Sharp-edged IOL helps prevent PCO, investigators report

January 1, 2006

Vienna, Austria—A sharp posterior optic edge design seems to be superior to a double round optic edge design in preventing posterior capsule opacification (PCO). Investigators reported significantly less PCO at 1, 2, and 3 years after implantation of the Sensar OptiEdge AR40e IOL compared with the Sensar AR40 model (both from AMO).

Both types of PCO, regeneratory and fibrotic, were seen significantly less with the sharp-edged IOL at all three time points, according to Wolf Buehl, MD. The regeneratory type, by far the more common of the two, results from the presence of migratory residual lens epithelial cells that proliferate between the posterior capsule and the IOL. The fibrotic type of PCO is the result of transdifferentiated lens epithelial cells that originated in the anterior capsule and migrated into the posterior capsule.
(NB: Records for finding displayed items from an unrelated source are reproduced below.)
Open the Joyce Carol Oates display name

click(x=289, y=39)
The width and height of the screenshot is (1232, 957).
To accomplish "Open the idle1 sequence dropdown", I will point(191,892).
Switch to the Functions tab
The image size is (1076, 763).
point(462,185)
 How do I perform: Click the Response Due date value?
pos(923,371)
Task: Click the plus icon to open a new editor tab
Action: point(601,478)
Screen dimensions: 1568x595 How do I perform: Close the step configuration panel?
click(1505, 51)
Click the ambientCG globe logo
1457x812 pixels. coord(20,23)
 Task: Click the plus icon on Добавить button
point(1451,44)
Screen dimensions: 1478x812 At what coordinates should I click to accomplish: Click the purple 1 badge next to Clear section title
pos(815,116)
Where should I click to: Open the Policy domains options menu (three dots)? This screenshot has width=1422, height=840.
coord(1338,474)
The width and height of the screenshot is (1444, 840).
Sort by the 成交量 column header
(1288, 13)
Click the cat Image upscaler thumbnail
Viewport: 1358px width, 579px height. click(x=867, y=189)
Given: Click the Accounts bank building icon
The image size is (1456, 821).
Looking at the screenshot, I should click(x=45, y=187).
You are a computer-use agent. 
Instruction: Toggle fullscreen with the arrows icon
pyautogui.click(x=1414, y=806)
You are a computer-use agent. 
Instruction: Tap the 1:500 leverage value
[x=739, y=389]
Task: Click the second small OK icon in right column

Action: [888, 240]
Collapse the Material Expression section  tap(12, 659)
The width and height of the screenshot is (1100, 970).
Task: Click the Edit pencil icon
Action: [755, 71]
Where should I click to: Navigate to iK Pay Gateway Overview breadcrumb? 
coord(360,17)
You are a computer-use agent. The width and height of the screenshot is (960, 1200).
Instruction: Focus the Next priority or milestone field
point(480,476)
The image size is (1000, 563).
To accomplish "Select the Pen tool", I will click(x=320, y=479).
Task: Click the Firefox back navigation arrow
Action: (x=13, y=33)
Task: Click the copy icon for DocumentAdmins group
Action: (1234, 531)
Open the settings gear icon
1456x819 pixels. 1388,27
The authors published their findings in the Journal of Cataract and Refractive Surgery (2005;31:954-961).

Fifty-three patients who were to undergo bilateral cataract surgery were included in this study. The Sensar OptiEdge AR40e IOL was implanted in one eye and the Sensar AR40 IOL in the fellow eye. All patients underwent a conventional phacoemulsification procedure and were examined at 1 week, 1 and 6 months, and 1, 2, and 3 years after the surgery. The amounts of regeneratory and fibrotic PCO were graded on scales of 0 to 10 and 0 to 3, respectively. The investigators also measured the best-corrected visual acuity and the patients were asked to report any visual symptoms that caused problems. In addition, digital retroillumination images of the posterior capsule were obtained at every follow-up visit.

Long-lasting reduction of PCO

The results indicated that the implantation of the sharp-edged posterior optic resulted in "not only delayed development of PCO but also a long-lasting reduction of PCO, based on an observation period of 3 years," the investigators reported.

The eyes that had the AR40 IOL implanted had a significantly higher rate of neodymium (Nd):YAG laser capsulotomy. One eye in that group underwent capsulotomy before the 1-year follow-up examination and another underwent the procedure before the 2-year examination. At the 3-year time point, 12 eyes in that group required capsulotomy compared with only one eye in the AR40e group that required capsulotomy at that time point (p < 0.01).